Autosomal Recessive protein trafficking defect.

NO PHAGOLYSOSOME FORMATION

Characterized by:

• Increased pyogenic infections
• Neutropenia
• granules in leukocytes
• albinism

Question 54

What is Chronic Granulomatous disease?

Answer 54

Lack of Oxidative killing due to a mutation in NADPH oxidase.

Engulfing of bacteria doesn’t result in O2-dependent killing mechanisms. In an attempt to control these infections, the microbes are surrounded by ACTIVATED MACROPHAGES.

Question 55

A blister is an example of what kind of inflammation?

Answer 55

Serous inflammation- characterized by outpouring of watery, protein-poor fluid.

Question 56

Fluid in a serous cavity is called __________.

Answer 56

Effusion

Question 57

What does the term ORGANIZATION mean?

Answer 57

The ingrowth of fibroblasts and blood vessels.

Question 58

Abscesses are …..?

Answer 58

Localized areas of liquefactive necrosis.
OR
The result of the multiplication of pyogenic organisms in tissue

Question 59

The usual outcome of abcess formation is……

Answer 59

Scarring

Question 60

A local defect, or excavation, of the surface of an organ or tissue that is produced by cell necrosis or sloughing of inflammatory tissues is called?

Answer 60

An Ulcer.

Question 61

Where are complement proteins produced ?

Answer 61

Liver

Question 62

WTF id Hageman factor? (Factor XII)

Answer 62

Inactive proinflammatory protein produced by the liver.

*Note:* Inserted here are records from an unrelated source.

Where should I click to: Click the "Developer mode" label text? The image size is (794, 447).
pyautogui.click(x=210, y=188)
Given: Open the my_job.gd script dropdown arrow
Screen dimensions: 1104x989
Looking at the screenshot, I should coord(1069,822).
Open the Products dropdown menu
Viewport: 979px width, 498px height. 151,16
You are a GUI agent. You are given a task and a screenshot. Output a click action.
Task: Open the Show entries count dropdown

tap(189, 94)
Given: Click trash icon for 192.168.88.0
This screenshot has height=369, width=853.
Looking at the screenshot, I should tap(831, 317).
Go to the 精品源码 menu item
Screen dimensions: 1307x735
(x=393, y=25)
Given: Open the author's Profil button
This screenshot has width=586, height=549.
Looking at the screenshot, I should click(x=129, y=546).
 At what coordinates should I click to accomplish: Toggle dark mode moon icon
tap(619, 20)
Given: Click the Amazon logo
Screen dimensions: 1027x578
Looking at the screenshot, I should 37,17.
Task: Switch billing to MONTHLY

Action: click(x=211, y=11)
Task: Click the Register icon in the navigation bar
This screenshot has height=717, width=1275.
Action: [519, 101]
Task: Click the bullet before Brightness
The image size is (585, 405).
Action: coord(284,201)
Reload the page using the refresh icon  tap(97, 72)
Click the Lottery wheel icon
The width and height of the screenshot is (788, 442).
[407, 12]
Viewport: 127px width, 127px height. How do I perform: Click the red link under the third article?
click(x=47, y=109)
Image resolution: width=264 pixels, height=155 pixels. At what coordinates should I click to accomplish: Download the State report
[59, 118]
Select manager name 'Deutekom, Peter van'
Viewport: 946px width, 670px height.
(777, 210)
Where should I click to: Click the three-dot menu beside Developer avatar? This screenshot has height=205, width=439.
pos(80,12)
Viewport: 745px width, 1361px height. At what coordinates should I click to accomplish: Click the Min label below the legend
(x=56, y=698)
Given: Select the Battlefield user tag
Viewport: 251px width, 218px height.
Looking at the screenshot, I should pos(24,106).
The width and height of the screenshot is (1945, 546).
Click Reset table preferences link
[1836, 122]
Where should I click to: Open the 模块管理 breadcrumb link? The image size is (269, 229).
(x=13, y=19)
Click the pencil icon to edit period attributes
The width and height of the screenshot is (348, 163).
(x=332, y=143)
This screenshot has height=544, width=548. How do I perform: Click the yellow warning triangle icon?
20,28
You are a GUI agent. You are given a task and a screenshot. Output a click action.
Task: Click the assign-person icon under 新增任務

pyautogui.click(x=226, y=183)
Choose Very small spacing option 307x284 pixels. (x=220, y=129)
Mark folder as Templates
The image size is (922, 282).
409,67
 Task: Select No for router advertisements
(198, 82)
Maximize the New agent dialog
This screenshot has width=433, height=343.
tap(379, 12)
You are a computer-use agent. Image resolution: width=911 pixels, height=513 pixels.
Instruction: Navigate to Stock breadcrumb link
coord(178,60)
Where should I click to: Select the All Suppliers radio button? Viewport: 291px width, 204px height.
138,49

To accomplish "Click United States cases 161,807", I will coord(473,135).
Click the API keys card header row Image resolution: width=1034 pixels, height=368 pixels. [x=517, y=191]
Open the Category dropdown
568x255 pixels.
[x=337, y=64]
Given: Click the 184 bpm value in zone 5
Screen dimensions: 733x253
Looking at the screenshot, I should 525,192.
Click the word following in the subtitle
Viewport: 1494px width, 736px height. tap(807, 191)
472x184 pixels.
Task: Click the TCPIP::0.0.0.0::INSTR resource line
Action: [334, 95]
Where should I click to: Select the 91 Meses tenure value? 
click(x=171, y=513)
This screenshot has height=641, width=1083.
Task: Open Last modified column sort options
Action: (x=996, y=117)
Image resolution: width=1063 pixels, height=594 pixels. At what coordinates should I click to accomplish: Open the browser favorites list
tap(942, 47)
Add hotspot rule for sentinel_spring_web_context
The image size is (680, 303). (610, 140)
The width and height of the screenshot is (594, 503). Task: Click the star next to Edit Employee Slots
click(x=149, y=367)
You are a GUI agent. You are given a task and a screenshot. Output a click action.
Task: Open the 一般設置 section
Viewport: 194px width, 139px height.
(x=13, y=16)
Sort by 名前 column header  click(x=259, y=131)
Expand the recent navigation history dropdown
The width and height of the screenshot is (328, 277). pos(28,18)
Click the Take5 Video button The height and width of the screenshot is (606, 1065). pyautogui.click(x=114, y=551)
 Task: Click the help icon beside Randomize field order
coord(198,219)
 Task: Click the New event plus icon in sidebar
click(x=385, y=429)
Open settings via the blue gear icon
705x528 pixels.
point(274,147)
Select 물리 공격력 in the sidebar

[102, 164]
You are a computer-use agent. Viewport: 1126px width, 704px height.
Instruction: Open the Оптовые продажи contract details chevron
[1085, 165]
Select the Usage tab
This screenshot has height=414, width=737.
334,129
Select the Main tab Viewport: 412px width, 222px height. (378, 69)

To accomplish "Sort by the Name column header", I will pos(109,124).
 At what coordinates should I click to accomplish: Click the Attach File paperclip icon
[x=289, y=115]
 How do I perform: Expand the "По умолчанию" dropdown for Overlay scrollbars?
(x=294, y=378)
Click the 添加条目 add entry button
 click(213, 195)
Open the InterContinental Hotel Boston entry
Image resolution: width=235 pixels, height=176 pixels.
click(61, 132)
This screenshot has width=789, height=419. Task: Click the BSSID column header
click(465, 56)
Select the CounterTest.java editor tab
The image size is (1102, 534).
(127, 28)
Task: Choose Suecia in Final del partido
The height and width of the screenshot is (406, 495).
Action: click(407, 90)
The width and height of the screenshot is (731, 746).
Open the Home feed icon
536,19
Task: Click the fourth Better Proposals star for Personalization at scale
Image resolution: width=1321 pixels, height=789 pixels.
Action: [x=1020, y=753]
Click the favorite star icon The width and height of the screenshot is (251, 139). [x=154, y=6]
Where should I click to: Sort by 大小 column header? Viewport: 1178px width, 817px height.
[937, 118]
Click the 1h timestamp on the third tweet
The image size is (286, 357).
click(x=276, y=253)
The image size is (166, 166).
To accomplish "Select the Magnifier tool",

Gets activated upon exposure to the endothelium or tissue collagen and breaks down BRADYKININ!

Causes pain!

Question 63

Most common places for ulcers?

Answer 63

GI tract: anywhere from mouth to colon.

Lower extremities when vascularity is limited.

Question 64

WHat are the local and systemic effects of TNF, IL-2, and IL-6?

Answer 64

Local: Endothelial cell activation
Systemic: Fever, metabolic abnormalities, Hypotension (shock)

Question 65

Do all chemical mediators of inflammation require a receptor to function?

Answer 65

No. Some have direct enzymatic or toxic properties like ROS.

Question 66

What cells make histamine? What are the effects?

Answer 66

Mast cells in periphery, circulating basophils and platelets.

Arteriolar dilation and rapidly increased vascular permeability

Question 67

Where do you find serotonin and what is its function in actuate inflammation?

Answer 67

Stored pre-formed in platelets. It’s released when the platelets aggregate and causes VASOCONSTRICTION when clotting occurs.

Question 68

What cells are the main source of Arachidonic Acid metabolites in inflammation?

Answer 68

Leukocytes, mast cells, endothelial cells, and platelets.

Question 69

What’s the major ArA derivative made by platelets and what is its function?

Answer 69

TxA2. (Thromboxane A2- made from the cyclooxygenase pathway just like PGE2 and PGI2)

TxA2 = VASOCONSTRICTOR and PLATELET AGGREGATOR

Question 70

________ (ArA derivative) is secreted by endothelial cells. What is its function?

Answer 70

PGI2 - vasoDILATOR and platelet aggregation inhibitor,

Question 71

PGE2 is associated with what symptoms of inflammation? What cells make it?

Answer 71

Feeeeever and pain.

Mast cells.

Question 72

Neutrophils produce what kind of Arachidonic acid derivatives?

Answer 72

Leukotrienes.

LTB4 = neutrophil chemotaxis

LTC4
LTD4
LTE4 = increased vascular permeability

Question 73

Which of the COX enzymes is inducible and which is constitutively expressed?

Answer 73

COX-1 = constitutively expressed. homeostatic maintenance.

COX-2 = inducible in response to inflammation

Question 74

What is PAF?

Answer 74

Platelet activating factor. Stimulates platelets,induces bronchoconstriction and is 100-1000x more potent that histamine at inducing vasodilation and vascular permeability.

It mediates and up regulates a lot of the inflammatory factors and cytokines.

Question 75

What is the source of PAF?

Answer 75

Phospholipase A2 cleaves it from the membranes of many cells.

Question 76

WHat cytokine activates the inflammasome?

Answer 76

IL-1

Question 77

What are the 3 most important cytokines (chemokines) in acute inflammation?

Answer 77

TNF, IL-1, IL-6

Question 78

What are the most important cytokines for chronic inflammation?

Answer 78

IFN-gamma and IL-12

Question 79

What does Il-6 do?

Answer 79

Increased liver synthesis of inflammatory mediators.